Source code for botiverse.models.TRIPPY.TRIPPY

"""
This Module has the TRIPPY model.
"""

import torch
import torch.nn as nn
from transformers import BertModel

from botiverse.models.BERT.BERT import Bert
from botiverse.models.BERT.config import BERTConfig
from botiverse.models.TRIPPY.config import TRIPPYConfig
from botiverse.models.BERT.utils import LoadPretrainedWeights

[docs]class TRIPPY(nn.Module):
  """
  TRIPPY (Task-oriented Reasoning and Inference for Pre-trained models with Pre-trained Ypesystem) model.

  This class implements the TRIPPY model for task-oriented dialogue understanding and slot filling.

  :param n_slots: The number of slots, corresponding to the number of dialogue slots to be filled.
  :type n_slots: int
  :param hid_dim: The hidden dimension size.
  :type hid_dim: int
  :param n_oper: The number of operations.
  :type n_oper: int
  :param dropout: The dropout rate.
  :type dropout: float
  :param from_scratch: Whether to build the BERT model from scratch or load pre-trained weights, defaults to False.
  :type from_scratch: bool
  :param BERT_config: The configuration for the BERT model, defaults to BERTConfig().
  :type BERT_config: BERTConfig
  """

  def __init__(self, n_slots, hid_dim, n_oper, dropout, from_scratch, BERT_config=BERTConfig(), TRIPPY_config=TRIPPYConfig()):
    super(TRIPPY, self).__init__()

    self.hid_dim = hid_dim
    self.n_oper = n_oper
    self.n_slots = n_slots

    if from_scratch == True:
        # Build a BERT model from scratch
        self.bert = Bert(BERT_config)
        LoadPretrainedWeights(self.bert)
    else:
        self.bert = BertModel.from_pretrained('bert-base-uncased')

    aux_dim = 2 * n_slots
    self.oper_layers = nn.ModuleList([nn.Linear(hid_dim + aux_dim, n_oper) for _ in range(n_slots)])
    self.span_layers = nn.ModuleList([nn.Linear(hid_dim, 2) for _ in range(n_slots)])
    self.refer_layers = nn.ModuleList([nn.Linear(hid_dim + aux_dim, n_slots + 1) for _ in range(n_slots)])
    self.dropout = nn.Dropout(dropout)

    # auxiliary features layers
    self.inform_aux_layer = nn.Linear(n_slots, n_slots)
    self.ds_aux_layer = nn.Linear(n_slots, n_slots)
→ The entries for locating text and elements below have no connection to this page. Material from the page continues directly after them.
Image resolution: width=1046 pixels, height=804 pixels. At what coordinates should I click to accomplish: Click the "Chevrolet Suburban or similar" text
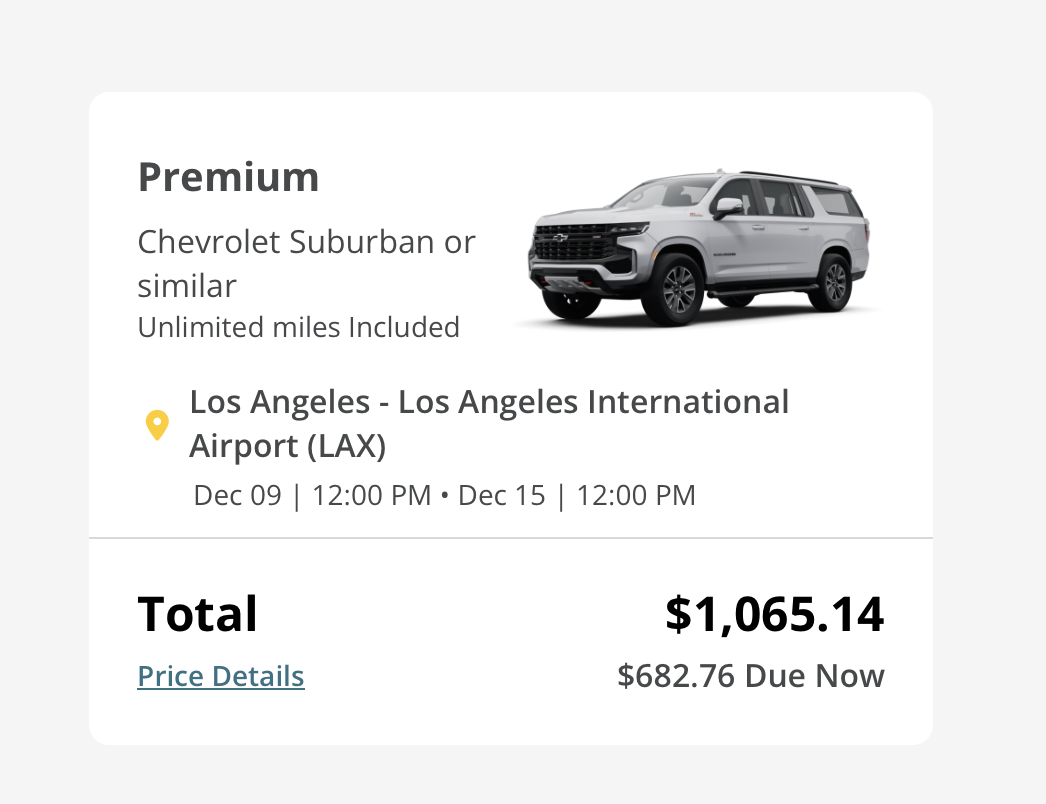pos(306,242)
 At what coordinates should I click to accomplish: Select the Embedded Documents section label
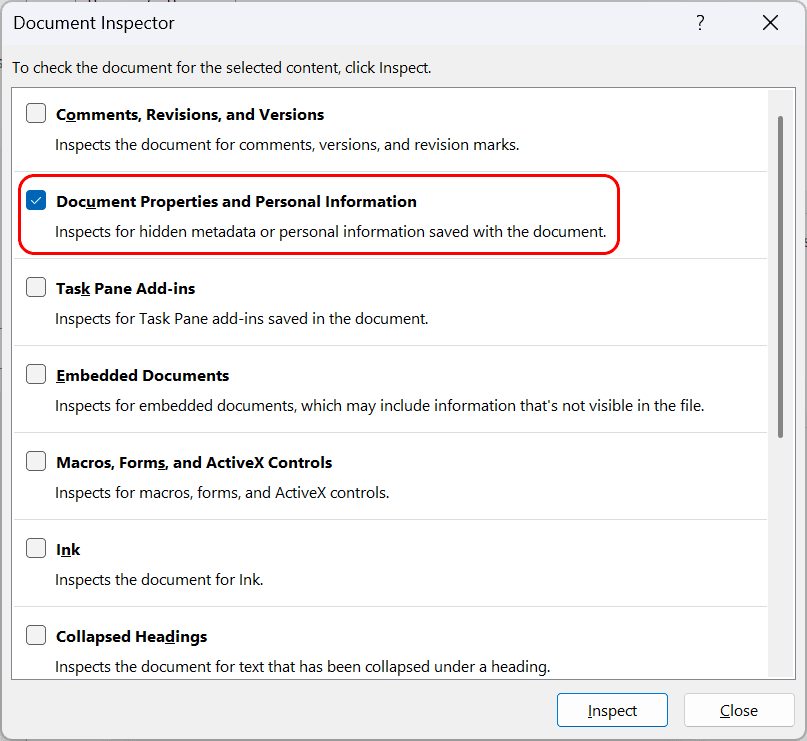pos(141,375)
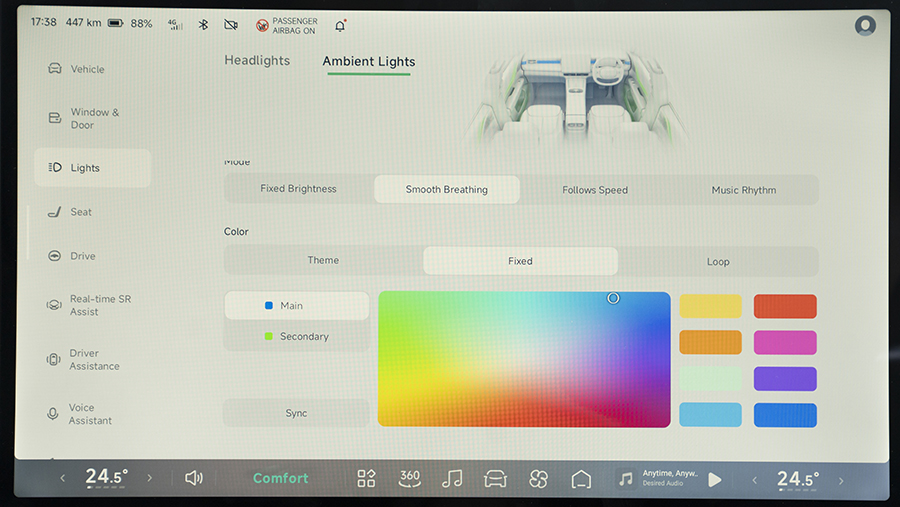Increase left temperature with right arrow

[x=150, y=478]
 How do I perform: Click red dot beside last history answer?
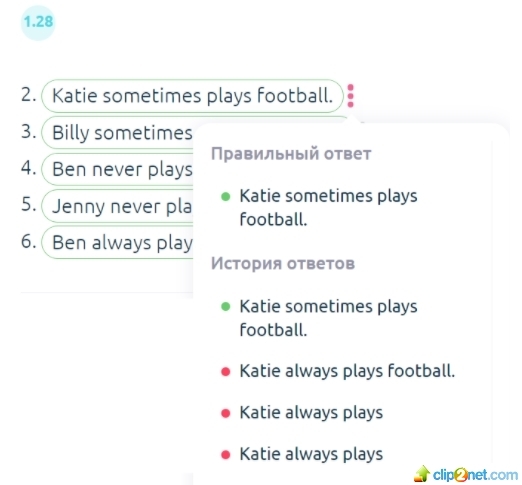coord(226,455)
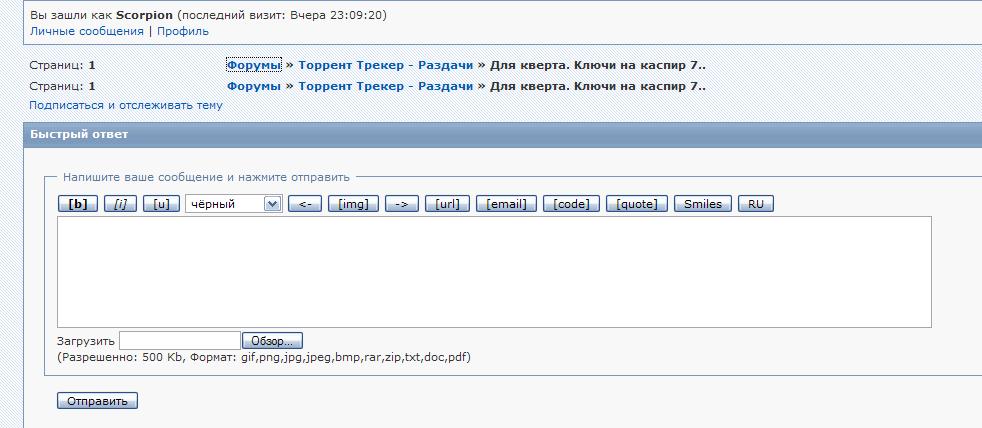Open the чёрный text color dropdown

coord(234,204)
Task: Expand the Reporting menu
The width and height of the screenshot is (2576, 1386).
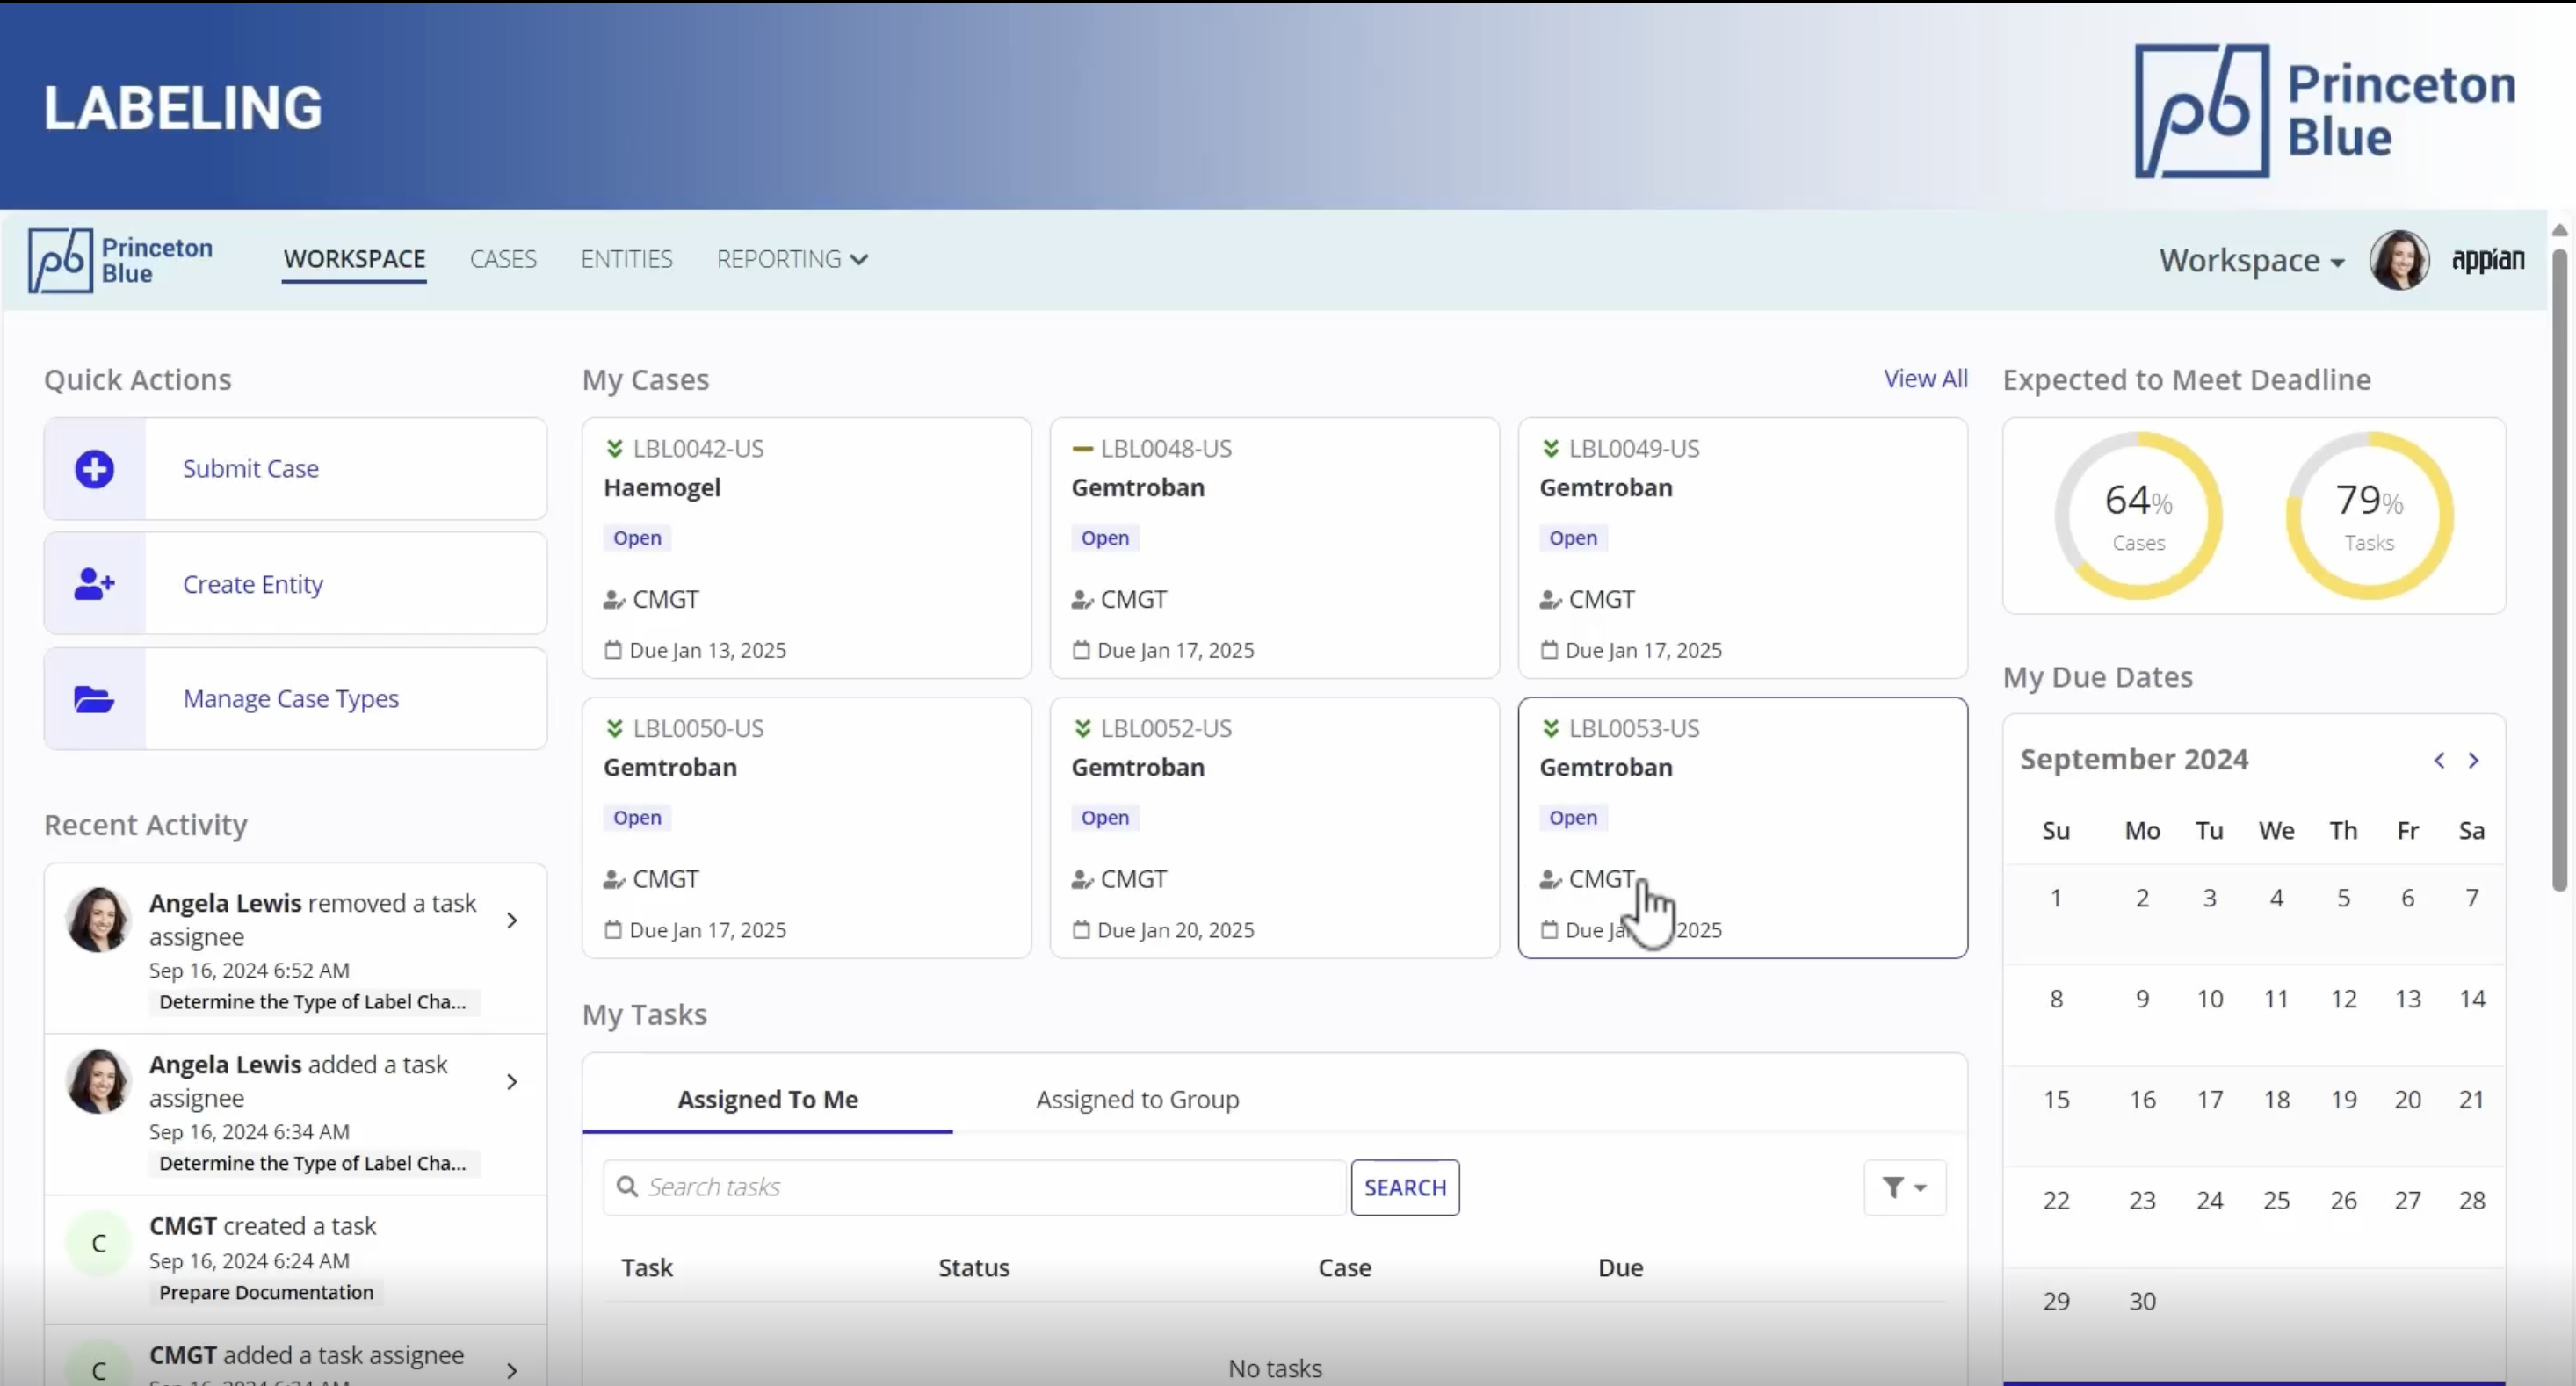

[docs]  def forward(self, ids, mask, token_type_ids, inform_aux_features, ds_aux_features):
    """
    Forward pass of the TRIPPY model.

    :param ids: The input token IDs.
    :type ids: torch.Tensor, shape [batch size, seq len]
    :param mask: The attention mask indicating which tokens are valid.
    :type mask: torch.Tensor, shape [batch size, seq len]
    :param token_type_ids: The token type IDs.
    :type token_type_ids: torch.Tensor, shape [batch size, seq len]
    :param inform_aux_features: The auxiliary features for informing slots.
    :type inform_aux_features: torch.Tensor, shape [batch size, n_slots]
    :param ds_aux_features: The auxiliary features for dialogue state tracking.
    :type ds_aux_features: torch.Tensor, shape [batch size, n_slots]
    :return: Tuple containing the logits for slot start positions, slot end positions, slot operations, and slot references.
    :rtype: tuple(torch.Tensor, torch.Tensor, torch.Tensor, torch.Tensor)
    """
    
    # ids = [batch size, seq len]
    # mask = [batch size, seq len]
    # token_type_ids = [batch size, seq len]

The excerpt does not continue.